▸ Try it
Work out how many lines of the entries have the word "three" in them. Respond with that number only.

▸ Stored items
*** Begin section ***
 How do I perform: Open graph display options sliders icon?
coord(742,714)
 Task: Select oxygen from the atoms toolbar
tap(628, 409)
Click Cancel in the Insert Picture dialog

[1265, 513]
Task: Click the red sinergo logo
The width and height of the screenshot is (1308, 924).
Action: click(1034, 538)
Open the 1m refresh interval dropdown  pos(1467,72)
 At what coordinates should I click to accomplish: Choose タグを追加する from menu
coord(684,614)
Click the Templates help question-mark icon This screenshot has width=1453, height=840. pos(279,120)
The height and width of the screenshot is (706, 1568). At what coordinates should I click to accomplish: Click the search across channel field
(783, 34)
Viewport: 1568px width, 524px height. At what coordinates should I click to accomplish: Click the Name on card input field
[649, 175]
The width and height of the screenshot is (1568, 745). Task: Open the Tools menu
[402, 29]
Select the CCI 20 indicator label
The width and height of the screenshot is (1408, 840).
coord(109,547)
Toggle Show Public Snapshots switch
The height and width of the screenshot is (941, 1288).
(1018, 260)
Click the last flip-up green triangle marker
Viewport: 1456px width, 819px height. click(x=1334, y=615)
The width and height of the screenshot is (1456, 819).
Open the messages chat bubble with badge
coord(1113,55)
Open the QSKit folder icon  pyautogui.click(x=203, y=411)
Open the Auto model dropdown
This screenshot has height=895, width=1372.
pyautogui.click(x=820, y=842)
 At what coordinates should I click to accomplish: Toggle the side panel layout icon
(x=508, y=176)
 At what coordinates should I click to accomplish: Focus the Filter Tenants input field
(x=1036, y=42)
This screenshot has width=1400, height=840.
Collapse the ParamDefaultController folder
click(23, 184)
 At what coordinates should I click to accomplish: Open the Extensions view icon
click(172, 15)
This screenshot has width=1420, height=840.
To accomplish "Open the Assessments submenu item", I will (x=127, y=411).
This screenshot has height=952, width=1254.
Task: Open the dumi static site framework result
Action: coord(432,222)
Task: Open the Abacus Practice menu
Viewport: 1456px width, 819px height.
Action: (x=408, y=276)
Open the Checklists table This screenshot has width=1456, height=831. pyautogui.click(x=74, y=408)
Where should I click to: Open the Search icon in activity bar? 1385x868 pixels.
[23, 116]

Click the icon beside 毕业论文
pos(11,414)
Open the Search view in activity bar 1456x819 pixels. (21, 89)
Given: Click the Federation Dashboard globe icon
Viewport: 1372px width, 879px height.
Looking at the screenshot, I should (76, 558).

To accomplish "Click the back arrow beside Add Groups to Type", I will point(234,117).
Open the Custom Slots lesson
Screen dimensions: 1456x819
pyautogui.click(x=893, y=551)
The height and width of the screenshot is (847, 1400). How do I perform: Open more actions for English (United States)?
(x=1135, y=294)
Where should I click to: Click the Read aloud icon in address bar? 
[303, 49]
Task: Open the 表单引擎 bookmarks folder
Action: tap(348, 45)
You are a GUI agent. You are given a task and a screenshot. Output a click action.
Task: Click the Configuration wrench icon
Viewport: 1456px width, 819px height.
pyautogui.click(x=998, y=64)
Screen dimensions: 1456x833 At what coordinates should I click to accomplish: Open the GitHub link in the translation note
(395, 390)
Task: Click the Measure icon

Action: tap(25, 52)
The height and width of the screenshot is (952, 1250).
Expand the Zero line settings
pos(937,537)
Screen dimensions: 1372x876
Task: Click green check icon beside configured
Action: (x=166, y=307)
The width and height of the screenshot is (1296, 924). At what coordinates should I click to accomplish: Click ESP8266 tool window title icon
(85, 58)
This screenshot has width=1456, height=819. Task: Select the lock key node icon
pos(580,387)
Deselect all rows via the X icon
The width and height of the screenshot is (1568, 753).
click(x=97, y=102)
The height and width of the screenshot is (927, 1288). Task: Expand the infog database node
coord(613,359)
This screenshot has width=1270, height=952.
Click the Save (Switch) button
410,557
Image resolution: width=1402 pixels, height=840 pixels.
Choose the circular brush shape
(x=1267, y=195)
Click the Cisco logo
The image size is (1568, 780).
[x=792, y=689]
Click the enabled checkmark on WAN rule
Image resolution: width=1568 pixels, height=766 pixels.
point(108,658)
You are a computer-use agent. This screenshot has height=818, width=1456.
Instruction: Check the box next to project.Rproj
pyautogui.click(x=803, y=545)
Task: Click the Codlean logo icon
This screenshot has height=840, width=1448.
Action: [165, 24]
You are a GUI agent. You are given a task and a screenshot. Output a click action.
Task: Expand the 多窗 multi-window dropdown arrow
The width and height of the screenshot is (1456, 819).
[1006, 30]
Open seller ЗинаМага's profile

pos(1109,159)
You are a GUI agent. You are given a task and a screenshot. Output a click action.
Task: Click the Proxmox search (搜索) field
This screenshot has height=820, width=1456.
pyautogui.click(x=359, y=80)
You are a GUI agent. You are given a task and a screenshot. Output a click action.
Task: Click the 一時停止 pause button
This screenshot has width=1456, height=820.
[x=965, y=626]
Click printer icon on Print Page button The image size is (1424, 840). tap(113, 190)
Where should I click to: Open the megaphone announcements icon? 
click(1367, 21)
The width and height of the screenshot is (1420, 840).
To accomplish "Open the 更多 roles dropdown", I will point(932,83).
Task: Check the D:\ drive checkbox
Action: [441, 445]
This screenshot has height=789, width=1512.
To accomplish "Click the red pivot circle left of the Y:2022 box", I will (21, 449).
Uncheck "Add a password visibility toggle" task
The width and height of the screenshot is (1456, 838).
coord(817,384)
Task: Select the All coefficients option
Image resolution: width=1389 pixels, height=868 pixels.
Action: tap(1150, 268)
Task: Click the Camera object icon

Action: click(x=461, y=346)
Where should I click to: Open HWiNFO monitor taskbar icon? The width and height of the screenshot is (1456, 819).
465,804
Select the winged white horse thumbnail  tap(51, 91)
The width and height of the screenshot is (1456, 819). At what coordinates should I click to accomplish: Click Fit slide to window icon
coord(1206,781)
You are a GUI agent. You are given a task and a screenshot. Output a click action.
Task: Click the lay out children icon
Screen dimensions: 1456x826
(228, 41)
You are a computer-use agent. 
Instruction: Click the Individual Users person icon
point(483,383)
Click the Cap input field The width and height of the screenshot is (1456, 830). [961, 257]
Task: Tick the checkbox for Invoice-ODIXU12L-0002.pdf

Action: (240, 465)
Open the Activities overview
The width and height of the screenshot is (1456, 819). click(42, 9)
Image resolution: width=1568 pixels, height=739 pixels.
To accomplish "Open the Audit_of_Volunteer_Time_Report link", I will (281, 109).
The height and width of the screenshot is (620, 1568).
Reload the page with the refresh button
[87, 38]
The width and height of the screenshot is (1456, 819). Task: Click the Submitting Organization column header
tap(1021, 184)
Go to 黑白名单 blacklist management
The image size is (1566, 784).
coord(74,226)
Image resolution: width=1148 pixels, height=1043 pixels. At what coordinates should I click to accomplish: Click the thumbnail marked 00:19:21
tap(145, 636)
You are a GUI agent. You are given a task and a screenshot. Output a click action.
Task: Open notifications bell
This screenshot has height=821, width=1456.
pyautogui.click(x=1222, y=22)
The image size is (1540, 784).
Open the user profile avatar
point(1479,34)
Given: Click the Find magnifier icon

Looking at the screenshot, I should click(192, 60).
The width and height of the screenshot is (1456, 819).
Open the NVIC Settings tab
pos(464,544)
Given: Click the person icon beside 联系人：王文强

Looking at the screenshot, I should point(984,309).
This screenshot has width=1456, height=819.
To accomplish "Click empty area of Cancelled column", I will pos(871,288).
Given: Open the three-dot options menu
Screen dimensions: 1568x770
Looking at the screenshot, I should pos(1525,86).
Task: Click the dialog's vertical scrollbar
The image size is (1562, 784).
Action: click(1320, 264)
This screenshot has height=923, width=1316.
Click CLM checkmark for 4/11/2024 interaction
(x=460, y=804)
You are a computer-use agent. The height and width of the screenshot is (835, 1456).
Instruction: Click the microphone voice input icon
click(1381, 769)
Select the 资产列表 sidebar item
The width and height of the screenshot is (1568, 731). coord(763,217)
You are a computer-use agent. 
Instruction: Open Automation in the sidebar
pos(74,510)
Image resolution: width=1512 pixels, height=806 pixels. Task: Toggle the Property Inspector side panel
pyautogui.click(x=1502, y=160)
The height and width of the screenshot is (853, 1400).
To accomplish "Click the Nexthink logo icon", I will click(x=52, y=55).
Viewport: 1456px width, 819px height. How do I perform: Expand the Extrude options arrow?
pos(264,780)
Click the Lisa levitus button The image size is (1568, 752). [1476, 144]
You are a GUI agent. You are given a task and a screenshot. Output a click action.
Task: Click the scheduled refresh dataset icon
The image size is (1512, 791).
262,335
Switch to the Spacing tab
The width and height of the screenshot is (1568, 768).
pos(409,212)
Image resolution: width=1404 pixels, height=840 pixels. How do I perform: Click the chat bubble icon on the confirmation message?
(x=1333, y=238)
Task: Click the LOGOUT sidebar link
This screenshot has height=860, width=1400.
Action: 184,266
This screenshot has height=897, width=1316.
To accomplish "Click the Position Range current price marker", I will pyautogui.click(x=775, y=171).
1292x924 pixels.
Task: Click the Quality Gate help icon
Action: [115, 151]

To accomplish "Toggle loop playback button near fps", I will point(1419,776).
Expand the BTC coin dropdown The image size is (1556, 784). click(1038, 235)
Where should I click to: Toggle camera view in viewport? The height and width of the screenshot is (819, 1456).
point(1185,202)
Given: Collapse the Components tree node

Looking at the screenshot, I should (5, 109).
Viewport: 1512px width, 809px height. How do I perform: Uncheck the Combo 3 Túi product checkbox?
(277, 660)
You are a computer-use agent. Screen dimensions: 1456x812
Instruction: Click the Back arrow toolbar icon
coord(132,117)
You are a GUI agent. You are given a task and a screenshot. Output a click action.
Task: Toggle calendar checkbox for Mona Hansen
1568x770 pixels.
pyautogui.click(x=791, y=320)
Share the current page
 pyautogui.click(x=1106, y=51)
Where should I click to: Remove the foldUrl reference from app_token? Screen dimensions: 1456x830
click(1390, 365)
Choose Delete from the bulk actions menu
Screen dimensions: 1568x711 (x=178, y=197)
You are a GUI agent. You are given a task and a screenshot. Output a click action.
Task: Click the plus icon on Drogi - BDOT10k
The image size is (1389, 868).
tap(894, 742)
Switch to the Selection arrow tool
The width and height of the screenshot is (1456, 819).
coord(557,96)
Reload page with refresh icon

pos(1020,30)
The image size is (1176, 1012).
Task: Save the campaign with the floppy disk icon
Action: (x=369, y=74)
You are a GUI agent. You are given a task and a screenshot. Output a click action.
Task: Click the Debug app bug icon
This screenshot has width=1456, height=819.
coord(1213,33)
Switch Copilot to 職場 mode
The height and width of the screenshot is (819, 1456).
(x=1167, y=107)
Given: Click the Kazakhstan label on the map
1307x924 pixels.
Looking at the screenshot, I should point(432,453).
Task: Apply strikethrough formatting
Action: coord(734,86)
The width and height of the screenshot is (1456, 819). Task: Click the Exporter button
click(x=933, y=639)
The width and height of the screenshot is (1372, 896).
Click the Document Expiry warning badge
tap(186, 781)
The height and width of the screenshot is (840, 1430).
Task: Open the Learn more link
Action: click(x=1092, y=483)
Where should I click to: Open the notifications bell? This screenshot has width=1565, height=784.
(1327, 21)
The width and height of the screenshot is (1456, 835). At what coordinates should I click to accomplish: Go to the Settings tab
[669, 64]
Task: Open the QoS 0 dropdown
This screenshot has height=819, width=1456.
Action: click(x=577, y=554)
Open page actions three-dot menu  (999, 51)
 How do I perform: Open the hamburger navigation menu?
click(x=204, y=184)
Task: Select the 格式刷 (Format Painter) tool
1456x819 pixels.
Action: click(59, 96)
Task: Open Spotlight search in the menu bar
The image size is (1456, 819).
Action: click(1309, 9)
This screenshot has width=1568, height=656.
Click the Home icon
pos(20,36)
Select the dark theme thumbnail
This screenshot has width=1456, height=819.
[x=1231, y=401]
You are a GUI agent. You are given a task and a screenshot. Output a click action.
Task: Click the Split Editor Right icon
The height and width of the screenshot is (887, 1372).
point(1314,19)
*** End section ***
▸ Answer below
2